Un avión de ultra largo recorrido enlaza Melbourne y Toulouse sin escalas (Foto: Instagram)
Un avión recorrió una distancia de 12.460 millas náuticas entre Melbourne, en Australia, y Toulouse, en Francia, en una sola etapa sin escalas. Esta ruta de gran envergadura une dos ciudades separadas por océanos y continentes, y supone todo un desafío para la planificación de navegación, el suministro de combustible y la resistencia estructural de la aeronave. La hazaña adquiere relevancia al poner de manifiesto los avances tecnológicos que permiten vuelos de ultra largo recorrido sin detenerse en aeropuertos intermedios.
La milla náutica, unidad empleada habitualmente para medir distancias en navegación aérea y marítima, equivale a 1,852 kilómetros. Por tanto, los 12.460 millas náuticas cubiertas en este trayecto representan aproximadamente 23.076 kilómetros de vuelo. Para realizar una comparación, esa cifra supera en más de dos veces la distancia que separa Nueva York de Los Ángeles. En aviación comercial, solo unos pocos modelos de avión, dotados de tanques de gran capacidad e innovaciones aerodinámicas, son capaces de afrontar recorridos de esta longitud sin reabastecimientos.

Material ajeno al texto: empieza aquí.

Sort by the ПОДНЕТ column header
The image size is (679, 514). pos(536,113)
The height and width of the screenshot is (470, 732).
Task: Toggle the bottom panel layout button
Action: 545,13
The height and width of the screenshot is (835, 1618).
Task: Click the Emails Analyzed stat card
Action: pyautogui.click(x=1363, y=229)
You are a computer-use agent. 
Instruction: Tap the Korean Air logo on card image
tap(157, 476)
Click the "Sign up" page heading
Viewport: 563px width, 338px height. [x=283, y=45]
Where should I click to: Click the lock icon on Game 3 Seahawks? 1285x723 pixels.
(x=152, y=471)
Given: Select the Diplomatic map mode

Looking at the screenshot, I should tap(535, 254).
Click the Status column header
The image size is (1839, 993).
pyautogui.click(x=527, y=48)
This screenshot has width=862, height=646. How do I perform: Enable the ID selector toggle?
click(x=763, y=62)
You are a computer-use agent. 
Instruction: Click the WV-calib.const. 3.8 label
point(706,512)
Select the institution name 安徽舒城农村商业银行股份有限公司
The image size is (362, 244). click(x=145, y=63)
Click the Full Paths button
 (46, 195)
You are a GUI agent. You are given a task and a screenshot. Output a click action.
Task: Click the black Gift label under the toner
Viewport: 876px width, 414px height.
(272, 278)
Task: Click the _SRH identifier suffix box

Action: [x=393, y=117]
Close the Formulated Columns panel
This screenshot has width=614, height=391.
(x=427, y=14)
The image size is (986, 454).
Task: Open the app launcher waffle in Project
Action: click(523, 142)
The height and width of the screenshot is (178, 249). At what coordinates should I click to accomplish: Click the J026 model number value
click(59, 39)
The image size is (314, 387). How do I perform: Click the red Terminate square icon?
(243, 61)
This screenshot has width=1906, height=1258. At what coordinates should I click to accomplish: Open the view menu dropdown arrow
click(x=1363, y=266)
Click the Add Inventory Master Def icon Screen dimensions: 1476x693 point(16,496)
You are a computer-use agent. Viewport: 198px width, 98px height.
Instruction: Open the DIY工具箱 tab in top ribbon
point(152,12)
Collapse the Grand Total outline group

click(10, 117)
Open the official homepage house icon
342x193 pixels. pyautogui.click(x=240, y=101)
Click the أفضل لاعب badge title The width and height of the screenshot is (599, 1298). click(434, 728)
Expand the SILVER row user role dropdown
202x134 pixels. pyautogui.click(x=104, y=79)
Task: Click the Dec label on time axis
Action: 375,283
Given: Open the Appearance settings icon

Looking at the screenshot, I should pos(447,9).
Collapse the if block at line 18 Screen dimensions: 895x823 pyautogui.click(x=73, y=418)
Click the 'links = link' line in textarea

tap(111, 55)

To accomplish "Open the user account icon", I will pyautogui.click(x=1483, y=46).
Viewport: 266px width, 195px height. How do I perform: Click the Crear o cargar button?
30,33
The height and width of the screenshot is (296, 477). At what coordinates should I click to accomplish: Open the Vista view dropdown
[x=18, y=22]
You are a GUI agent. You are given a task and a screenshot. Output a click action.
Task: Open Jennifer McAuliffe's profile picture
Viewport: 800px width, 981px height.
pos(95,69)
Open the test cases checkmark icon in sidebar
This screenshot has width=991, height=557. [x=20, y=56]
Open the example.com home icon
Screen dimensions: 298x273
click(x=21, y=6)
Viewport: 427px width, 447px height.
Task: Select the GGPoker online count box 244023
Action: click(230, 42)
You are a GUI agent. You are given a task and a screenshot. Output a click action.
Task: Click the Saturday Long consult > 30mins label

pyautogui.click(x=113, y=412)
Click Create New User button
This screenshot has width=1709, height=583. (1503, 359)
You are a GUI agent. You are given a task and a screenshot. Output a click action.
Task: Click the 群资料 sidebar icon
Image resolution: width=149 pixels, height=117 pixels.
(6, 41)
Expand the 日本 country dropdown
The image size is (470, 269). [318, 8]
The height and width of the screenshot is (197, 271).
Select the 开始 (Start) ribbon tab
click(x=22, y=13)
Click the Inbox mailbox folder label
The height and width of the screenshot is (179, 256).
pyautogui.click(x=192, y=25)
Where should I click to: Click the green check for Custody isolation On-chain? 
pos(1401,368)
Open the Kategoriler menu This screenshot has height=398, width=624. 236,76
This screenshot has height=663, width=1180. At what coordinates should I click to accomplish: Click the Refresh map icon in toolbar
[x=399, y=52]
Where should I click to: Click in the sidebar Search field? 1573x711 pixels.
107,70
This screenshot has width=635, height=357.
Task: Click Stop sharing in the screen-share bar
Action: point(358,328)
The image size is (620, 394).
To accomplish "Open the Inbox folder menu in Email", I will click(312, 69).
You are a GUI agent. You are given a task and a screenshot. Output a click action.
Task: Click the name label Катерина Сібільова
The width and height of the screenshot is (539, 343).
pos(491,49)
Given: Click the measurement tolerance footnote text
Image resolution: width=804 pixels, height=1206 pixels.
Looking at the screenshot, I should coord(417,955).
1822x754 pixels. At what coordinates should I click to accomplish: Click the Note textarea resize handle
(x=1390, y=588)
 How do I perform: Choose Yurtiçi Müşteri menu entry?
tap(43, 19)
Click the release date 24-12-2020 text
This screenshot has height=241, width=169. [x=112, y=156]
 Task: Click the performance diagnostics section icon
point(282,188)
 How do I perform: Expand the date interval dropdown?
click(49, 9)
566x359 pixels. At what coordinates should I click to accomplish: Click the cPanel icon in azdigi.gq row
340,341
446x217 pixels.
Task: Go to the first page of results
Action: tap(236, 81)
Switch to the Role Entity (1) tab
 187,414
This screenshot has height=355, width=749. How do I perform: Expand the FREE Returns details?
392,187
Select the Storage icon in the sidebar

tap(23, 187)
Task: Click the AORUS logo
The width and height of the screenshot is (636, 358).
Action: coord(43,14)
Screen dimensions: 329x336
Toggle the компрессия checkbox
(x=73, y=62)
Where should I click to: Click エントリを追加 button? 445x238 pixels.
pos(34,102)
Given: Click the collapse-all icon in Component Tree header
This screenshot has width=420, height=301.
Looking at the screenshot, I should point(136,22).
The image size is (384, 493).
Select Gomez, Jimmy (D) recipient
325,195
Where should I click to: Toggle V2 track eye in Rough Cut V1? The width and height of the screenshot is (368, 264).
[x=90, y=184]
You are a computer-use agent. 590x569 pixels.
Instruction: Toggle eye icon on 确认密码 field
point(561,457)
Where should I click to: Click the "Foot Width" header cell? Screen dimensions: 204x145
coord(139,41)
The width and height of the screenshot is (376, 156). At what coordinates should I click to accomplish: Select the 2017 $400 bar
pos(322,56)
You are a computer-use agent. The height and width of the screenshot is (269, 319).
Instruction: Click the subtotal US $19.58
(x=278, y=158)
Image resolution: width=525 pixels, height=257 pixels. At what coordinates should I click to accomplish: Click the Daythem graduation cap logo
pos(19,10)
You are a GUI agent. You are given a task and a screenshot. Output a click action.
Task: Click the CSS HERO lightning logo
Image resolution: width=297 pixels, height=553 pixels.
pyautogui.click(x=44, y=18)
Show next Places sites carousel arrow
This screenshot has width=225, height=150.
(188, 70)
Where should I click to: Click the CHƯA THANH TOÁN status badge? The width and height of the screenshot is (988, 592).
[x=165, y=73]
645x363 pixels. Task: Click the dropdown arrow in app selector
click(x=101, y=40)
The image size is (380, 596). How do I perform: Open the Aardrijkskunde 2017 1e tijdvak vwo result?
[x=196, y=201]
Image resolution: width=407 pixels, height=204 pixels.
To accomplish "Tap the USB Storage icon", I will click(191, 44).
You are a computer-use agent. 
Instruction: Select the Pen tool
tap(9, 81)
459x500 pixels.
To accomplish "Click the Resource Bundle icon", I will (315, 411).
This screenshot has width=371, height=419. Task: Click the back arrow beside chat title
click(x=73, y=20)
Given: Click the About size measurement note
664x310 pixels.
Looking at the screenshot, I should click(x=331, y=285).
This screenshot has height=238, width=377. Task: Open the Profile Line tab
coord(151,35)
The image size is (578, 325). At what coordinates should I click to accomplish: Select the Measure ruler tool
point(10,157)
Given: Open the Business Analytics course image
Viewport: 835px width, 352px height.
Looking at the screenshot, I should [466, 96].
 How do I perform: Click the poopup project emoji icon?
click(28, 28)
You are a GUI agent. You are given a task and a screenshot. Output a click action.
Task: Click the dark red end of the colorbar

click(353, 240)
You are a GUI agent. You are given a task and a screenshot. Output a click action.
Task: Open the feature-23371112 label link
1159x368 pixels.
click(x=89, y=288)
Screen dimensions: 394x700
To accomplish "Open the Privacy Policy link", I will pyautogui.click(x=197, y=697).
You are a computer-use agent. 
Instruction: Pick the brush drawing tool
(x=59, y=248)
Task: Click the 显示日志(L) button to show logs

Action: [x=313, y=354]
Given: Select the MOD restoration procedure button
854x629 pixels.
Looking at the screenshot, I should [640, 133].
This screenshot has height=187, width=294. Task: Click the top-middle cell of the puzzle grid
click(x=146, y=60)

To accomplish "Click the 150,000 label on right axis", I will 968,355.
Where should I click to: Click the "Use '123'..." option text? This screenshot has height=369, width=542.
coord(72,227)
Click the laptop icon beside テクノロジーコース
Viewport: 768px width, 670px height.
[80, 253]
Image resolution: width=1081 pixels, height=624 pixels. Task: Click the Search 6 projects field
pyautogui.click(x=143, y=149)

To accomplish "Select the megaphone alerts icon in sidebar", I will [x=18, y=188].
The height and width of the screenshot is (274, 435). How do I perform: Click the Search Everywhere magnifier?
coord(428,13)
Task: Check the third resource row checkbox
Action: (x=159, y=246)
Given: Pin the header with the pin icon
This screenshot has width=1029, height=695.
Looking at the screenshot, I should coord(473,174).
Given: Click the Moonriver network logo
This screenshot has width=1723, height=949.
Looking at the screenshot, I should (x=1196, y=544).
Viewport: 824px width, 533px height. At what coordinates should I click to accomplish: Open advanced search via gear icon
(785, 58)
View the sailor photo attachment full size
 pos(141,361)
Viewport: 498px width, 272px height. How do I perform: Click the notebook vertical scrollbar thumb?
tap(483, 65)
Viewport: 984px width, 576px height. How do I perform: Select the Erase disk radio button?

Melbourne se sitúa en la costa sudeste de Australia y es la capital del estado de Victoria. Conocida por su clima templado y su moderna infraestructura aeroportuaria, aloja uno de los aeropuertos más transitados del hemisferio sur. En el otro extremo, Toulouse se encuentra en la región de Occitania, en el suroeste de Francia. Esta ciudad destaca por sus numerosos centros de investigación aeronáutica y por albergar instalaciones dedicadas al diseño y fabricación de aviones. La conexión entre ambos puntos une dos polos de actividad ligados, directa o indirectamente, al transporte aéreo.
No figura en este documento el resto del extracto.